Lawmakers had hoped to avoid that step, but progress slowed on Saturday when Toomey pushed for a provision to shut down the Fed’s credit facilities. Democrats and the White House said it was drafted too broadly and would have tied the hands of the incoming Biden administration, but Republicans supported Toomey’s position.

The Fed’s emergency programs made loans to small and medium-sized businesses and bought state and local government bonds. Those bond purchases facilitated borrowing for those governments, at a time when their finances were under pressure from job losses and healthcare costs from the pandemic.

Treasury Secretary Steven Mnuchin said last month that those programs, along with two that bought corporate bonds, would be closed by the end of the year, prompting an initial objection from the Fed. Under the Dodd-Frank financial reform law Passed after the Great Recession, the Fed can only establish emergency programs with the support of the Secretary of the Treasury.

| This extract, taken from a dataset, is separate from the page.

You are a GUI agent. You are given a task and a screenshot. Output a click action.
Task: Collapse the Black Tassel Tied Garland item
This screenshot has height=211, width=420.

Toomey said the emergency powers were designed to stabilize capital markets at the height of the pandemic this spring and would expire at the end of the month anyway. Democrats said Toomey was trying to limit the Fed’s ability to boost the economy, just as President-elect Joe Biden was preparing to take office.

The virus aid deal would provide more than $ 300 billion in aid to businesses, as well as an additional $ 300 a week for the unemployed and renewal of state benefits that would otherwise expire just after Christmas. It included direct payments of US $ 600 to individuals; vaccine distribution funds; and money for tenants, schools, the Postal Service, and people who need food assistance.

The government-wide appropriations bill would fund agencies until next September. That measure is likely to provide a final installment of $ 1.4 billion for Trump’s border wall between the United States and Mexico as a condition of obtaining his signature.